State Human Rights Commission

he Protection of Human Rights Act of 1993 provides for the creation of not only the National Human Rights Commission but also a State Human Rights Commission at the state level1. Accordingly, twenty five states have constituted the State Human Rights Commissions through Official Gazette Notifications2.
A State Human Rights Commission can inquire into violation of human rights only in respect of subjects mentioned in the State List (List-II) and the Concurrent List (List-III) of the Seventh Schedule of the Constitution. However, if any such case is already being inquired into by the National Human Rights Commission or any other Statutory Commission, then the State Human Rights Commission does not inquire into that case.

Composition of the Commission
The State Human Rights Commission is a multi-member body consisting of a chairperson and two members3. The chairperson should be a retired Chief Justice of a High Court and members should be a serving or retired judge of a High Court or a District Judge in the state with a minimum of seven years experience as District Judge and a person having knowledge or practical experience with respect to human rights.
The chairperson and members are appointed by the Governor on the recommendations of a committee consisting of the chief minister as its head, the speaker of the Legislative Assembly, the state home minister and the leader of the opposition in the Legislative Assembly. In the case of a state having Legislative Council, the chairman of the Council and the leader of the opposition in the Council would also be the members of the committee. Further, a sitting judge of a High Court or a sitting District Judge can be appointed only after consultation with the Chief Justice of the High Court of the concerned state.
The chairperson and members hold office for a term of five years or until they attain the age of 70 years, whichever is earlier4. After their tenure, the chairperson and members are not eligible for further employment under a state government or the Central government.
Although the chairperson and members of a State Human Rights Commission are appointed by the governor, they can be removed only by the President (and not by the governor). The President can remove them on the same grounds and in the same manner as he can remove the chairperson or a member of the National Human Rights Commission. Thus, he can remove the chairperson or a member under the following circumstances:
(a) If he is adjudged an insolvent; or
(b) If he engages, during his term of office, in any paid employment outside the duties of his office; or
(c) If he is unfit to continue in office by reason of infirmity of mind or body; or
(d) If he is of unsound mind and stands so declared by a competent court; or
(e) If he is convicted and sentenced to imprisonment for an offence.
In addition to these, the president can also remove the chairperson or a member on the ground of proved misbehaviour or incapacity. However, in these cases, the President has to refer the matter to the Supreme Court for an inquiry. If the Supreme Court, after the inquiry, upholds the cause of removal and advises so, then the President can remove the chairperson or a member.
The salaries, allowances and other conditions of service of the chairman or a member are determined by the state government. But, they cannot be varied to his disadvantage after his appointment.
All the above provisions are aimed at securing autonomy, independence and impartiality in the functioning of the Commission.

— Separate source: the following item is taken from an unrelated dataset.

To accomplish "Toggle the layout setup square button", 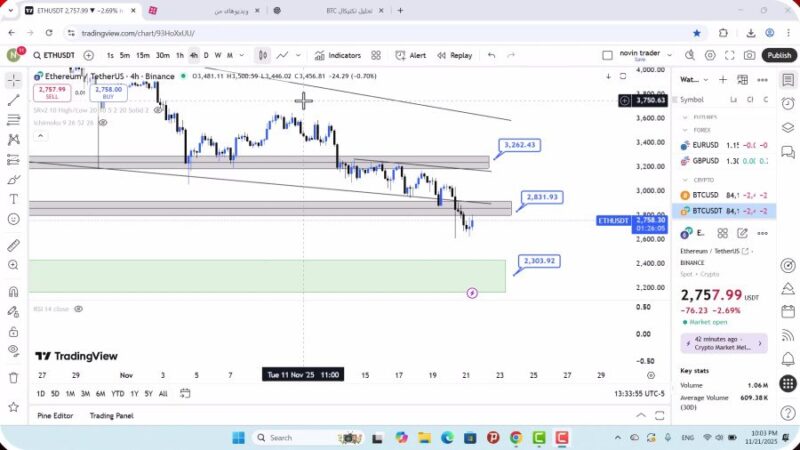I will [607, 55].
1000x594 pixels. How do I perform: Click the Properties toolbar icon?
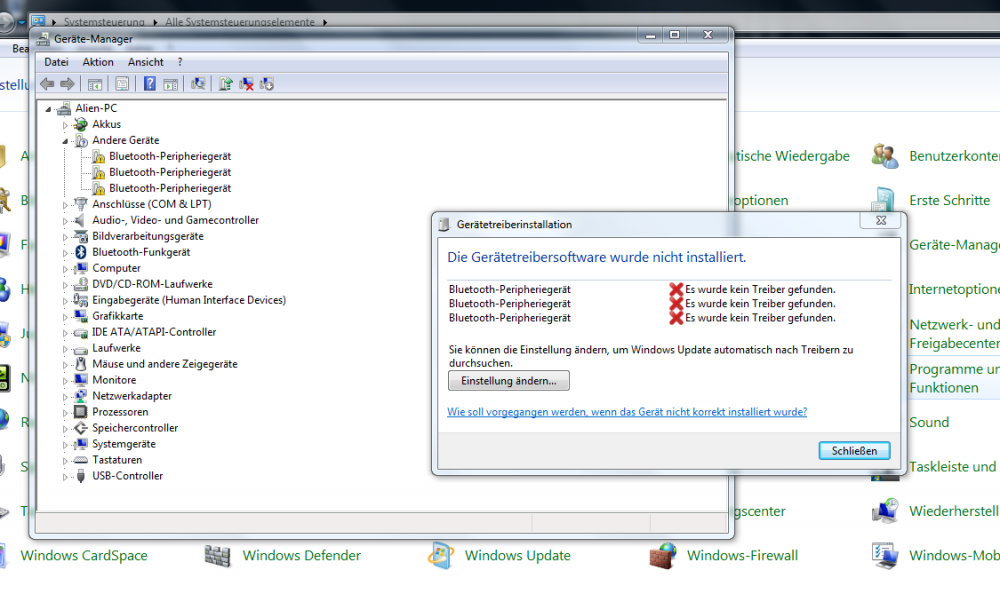click(x=122, y=84)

Functions of the Commission
The functions of the Commission are:
(a) To inquire into any violation of human rights or negligence in the prevention of such violation by a public servant, either suo motu or on a petition presented to it or on an order of a court.
(b) To intervene in any proceeding involving allegation of violation of human rights pending before a court.
(c) To visit jails and detention places to study the living conditions of inmates and make recommendation thereon.
(d) To review the constitutional and other legal safeguards for the protection of human rights and recommend measures for their effective implementation.
(e) To review the factors including acts of terrorism that inhibit the enjoyment of human rights and recommend remedial measures.
(f) To undertake and promote research in the field of human rights.
(g) To spread human rights literacy among the people and promote awareness of the safeguards available for the protection of these rights.
(h) To encourage the efforts of non-governmental organizations (NGOs) working in the field of human rights.
(i) To undertake such other functions as it may consider necessary for the promotion of human rights.

Working of the Commission
The Commission is vested with the power to regulate its own procedure. It has all the powers of a civil court and its proceedings have a judicial character. It may call for information or report from the state government or any other authority subordinate thereto.
The Commission is not empowered to inquire into any matter after the expiry of one year from the date on which the act constituting violation of human rights is alleged to have been committed. In other words, it can look into a matter within one year of its occurrence.
The Commission may take any of the following steps during or upon the completion of an inquiry :
(a) it may recommend to the state government or authority to make payment of compensation or damages to the victim;
(b) it may recommend to the state government or authority the initiation of proceedings for prosecution or any other action against the guilty public servant;
(c) it may recommend to the state government or authority for the grant of immediate interim relief to the victim;
(d) it may approach the Supreme Court or the state high court for the necessary directions, orders or writs.
From the above, it is clear that the functions of the commission are mainly recommendatory in nature. It has no power to punish the violators of human rights, nor to award any relief including monetary relief to the victim. Notably, its recommendations are not binding on the state government or authority. But, it should be informed about the action taken on its recommendations within one month.
The Commission submits its annual or special reports to the state government. These reports are laid before the state legislature, along with a memorandum of action taken on the recommendations of the Commission and the reasons for non-acceptance of any of such recommendations5.

Human Rights Courts
The Protection of Human Rights Act (1993) also provides for the establishment of Human Rights Court in every district for the speedy trial of violation of human rights. These courts can be set up by the state government only with the concurrence of the Chief Justice of the High Court of that state. For every Human Rights Court, the state government specifies a public prosecutor or appoints an advocate (who has practiced for seven years) as a special public prosecutor.